A Paso Robles woman who risked her own life to save the lives of two strangers off a Cambria shore two years ago learned Monday she will receive the Carnegie Medal.
Catharina “Cat” Rowley, 35 — an experienced swimmer with a little lifeguard training — dashed into the waves at Cambria’s Shamel Park Beach on June 30, 2008, to rescue two foundering non-swimmers, a 22-year-old man and a 12-year-old girl.
Rowley had been taking photos of big surf, she told a Tribune reporter at the time, when she noticed the water getting rougher.
“It’s getting a little crazy out there,” she remembered saying.
She saw a fully dressed woman rush into the water, then retreat when the water got too deep.
Rowley spotted two people beyond the surf line.
“I saw their heads bobbing up and down,” she said. “I took off my skirt, and started swimming after them.”
She made her way about 150 feet offshore, where both threw their arms around her neck. The little girl “kept saying ‘Help me, help me. I’m too young to die.’ ”
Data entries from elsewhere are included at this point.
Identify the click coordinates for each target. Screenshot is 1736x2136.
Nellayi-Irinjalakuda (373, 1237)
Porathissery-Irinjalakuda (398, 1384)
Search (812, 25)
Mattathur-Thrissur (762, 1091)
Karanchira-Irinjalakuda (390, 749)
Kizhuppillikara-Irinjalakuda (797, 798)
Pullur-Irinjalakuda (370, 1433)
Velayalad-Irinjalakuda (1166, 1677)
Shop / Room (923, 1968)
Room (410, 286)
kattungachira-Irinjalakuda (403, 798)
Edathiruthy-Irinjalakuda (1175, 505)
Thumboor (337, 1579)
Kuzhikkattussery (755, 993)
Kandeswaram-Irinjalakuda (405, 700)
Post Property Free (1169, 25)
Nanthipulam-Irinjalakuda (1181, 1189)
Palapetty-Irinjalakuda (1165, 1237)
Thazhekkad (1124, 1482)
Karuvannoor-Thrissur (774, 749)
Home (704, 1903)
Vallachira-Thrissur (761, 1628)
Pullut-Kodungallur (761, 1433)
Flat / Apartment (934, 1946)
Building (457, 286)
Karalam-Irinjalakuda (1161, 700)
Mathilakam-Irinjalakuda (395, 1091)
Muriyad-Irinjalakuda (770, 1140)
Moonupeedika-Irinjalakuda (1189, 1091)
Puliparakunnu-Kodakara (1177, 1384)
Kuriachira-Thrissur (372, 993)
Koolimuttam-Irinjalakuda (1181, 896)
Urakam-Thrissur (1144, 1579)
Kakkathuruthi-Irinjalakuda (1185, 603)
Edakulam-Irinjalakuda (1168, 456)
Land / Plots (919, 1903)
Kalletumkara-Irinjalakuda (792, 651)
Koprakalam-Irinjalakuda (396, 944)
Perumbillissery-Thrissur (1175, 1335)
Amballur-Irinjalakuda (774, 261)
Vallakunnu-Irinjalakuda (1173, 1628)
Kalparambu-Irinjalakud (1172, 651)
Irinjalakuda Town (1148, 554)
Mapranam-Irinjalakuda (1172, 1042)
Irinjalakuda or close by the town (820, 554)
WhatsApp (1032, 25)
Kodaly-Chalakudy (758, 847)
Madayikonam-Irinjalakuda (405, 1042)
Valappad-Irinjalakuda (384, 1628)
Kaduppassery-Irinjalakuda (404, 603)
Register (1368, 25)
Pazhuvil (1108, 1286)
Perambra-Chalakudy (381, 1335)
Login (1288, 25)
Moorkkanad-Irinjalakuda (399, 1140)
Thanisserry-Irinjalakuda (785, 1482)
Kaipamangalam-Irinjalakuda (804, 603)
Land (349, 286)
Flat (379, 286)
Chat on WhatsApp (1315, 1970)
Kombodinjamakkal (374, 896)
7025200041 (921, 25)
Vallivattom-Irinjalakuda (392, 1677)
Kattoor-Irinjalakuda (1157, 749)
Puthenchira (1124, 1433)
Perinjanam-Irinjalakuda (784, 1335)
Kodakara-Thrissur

Rowley towed the girl, with the man holding on to the girl, to shore. Both were taken to a hospital, then released with no injuries.
The Carnegie Hero Fund was founded in 1904 by Andrew Carnegie. Since then, the fund has awarded 9,391 medals and about $32 million to help rescuers or their survivors, according to fund spokesman Dennis Chambers.
Recipients of the prestigious honor are selected by the Carnegie Hero Fund Commission.
“Every case awarded the medal is a singular example of someone risking his or her life to an extraordinary degree,” Chambers said.
The commission receives thousands of nominations each year.
Rowley should receive her 3-inch custom bronze medal in a couple of months, and a grant of $5,000.
Rowley has her own notary public business, OneWay Signing. Her husband, Dennis Rowley, manages Cuesta College’s paramedic program. Their children are D.J., 15, Nathan, 11, and Christian, 5.
Rowley said the reality of getting the medal hadn’t quite sunk in yet.
“I’m definitely honored. I never expected anything from it (the rescue), so it’s kind of a shock.”
“I was very surprised that someone would risk their life to save strangers,” said the State Parks ranger who responded to the rescue scene.
Leander Tamoria, who has since retired, said of what Rowley did, “An act like that renews my faith in humanity.”